Per questo nasce il concetto della “rottamazione”, condito da tutta un’altra serie di frasi fatte e luoghi comuni che, sapientemente rilanciati e ingigantiti da Grillo, hanno ridotto il dibattito politico a una disputa su quante legislature abbia alle spalle Tizio o Caio.
Allo stesso modo, è qui che nasce l’invidia nei confronti della generazione precedente, quella dei “baby boomers”, che a differenza loro ha conosciuto l’Italia del benessere, dello sviluppo economico, del posto fisso e di tutta un’altra serie di sacrosanti diritti che oggi, purtroppo, sono considerati “privilegi”; ed è qui che nasce anche la paura, la tensione e la preoccupazione nei confronti della generazione successiva, la nostra, quella che si è battuta contro le riforme che hanno devastato la scuola e l’università, quella che ha posto nuovamente al centro il tema dei diritti, della civiltà del benessere, del valore della comunità, della riscoperta del pubblico e dei beni comuni.
In poche parole, la “maledizione dei quarantenni” consiste nel fatto di non avere dei veri padri politici cui succedere e di non avere dei veri figli da educare, nel sentirsi soli, spaesati, al centro, tra due fuochi, indecisi a tutto e pertanto costretti ad assumere un atteggiamento feroce, esagerato, goffo, troppo intriso di rabbia e rancore per condurre a risultati a malapena apprezzabili.
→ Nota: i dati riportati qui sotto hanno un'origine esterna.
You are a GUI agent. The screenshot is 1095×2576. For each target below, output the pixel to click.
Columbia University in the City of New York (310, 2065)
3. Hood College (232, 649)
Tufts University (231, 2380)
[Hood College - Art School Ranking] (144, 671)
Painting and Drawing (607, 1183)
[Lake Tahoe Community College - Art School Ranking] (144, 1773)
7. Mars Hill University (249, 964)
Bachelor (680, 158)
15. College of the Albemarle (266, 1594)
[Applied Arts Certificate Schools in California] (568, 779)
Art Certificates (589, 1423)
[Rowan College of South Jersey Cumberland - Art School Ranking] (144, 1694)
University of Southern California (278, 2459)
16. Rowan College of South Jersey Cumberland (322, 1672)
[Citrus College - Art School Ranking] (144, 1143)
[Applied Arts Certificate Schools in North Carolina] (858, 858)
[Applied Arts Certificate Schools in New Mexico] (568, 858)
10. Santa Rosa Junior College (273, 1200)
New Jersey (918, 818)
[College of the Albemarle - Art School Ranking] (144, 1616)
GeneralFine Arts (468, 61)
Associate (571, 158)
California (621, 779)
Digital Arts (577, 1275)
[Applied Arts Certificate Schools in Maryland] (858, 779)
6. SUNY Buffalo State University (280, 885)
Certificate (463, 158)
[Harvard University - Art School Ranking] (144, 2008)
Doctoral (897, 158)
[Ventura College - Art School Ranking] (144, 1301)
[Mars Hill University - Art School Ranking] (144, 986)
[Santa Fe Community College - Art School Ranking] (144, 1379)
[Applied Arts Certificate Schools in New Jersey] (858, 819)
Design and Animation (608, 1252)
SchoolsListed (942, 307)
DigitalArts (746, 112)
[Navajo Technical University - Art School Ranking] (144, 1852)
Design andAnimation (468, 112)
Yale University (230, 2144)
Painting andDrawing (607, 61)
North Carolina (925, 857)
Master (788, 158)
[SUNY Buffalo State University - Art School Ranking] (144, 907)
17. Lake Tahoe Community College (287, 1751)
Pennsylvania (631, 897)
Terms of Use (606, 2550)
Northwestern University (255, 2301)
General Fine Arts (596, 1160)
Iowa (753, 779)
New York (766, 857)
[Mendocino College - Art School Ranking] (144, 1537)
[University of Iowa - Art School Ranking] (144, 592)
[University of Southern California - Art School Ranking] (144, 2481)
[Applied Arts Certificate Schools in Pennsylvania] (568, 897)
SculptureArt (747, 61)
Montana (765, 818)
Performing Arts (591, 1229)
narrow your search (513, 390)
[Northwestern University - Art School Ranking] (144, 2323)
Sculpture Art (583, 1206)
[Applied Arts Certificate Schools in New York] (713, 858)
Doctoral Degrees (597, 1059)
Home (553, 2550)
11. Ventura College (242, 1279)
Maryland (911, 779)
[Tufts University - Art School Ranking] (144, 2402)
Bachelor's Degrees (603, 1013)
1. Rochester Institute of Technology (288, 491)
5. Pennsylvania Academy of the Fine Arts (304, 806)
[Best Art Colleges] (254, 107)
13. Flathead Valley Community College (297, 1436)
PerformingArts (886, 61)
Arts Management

Nel non avere un Sessantotto o un Ottantanove da rivendicare né una grande narrazione storica e filosofica alla quale ispirarsi.
Tuttavia, a dispetto delle nostre legittime perplessità, sappiamo anche che specie la parte migliore di questi ragazzi ormai cresciuti ha tutto il diritto di rivendicare il proprio spazio, di credere un po’ in se stessa, di provarci; e noi giovani sappiamo di avere l’assoluto dovere di aiutarli, per acquisire i punti di riferimento di cui abbiamo bisogno e iniziare serenamente il percorso che un giorno dovrà portarci a prendere il loro posto.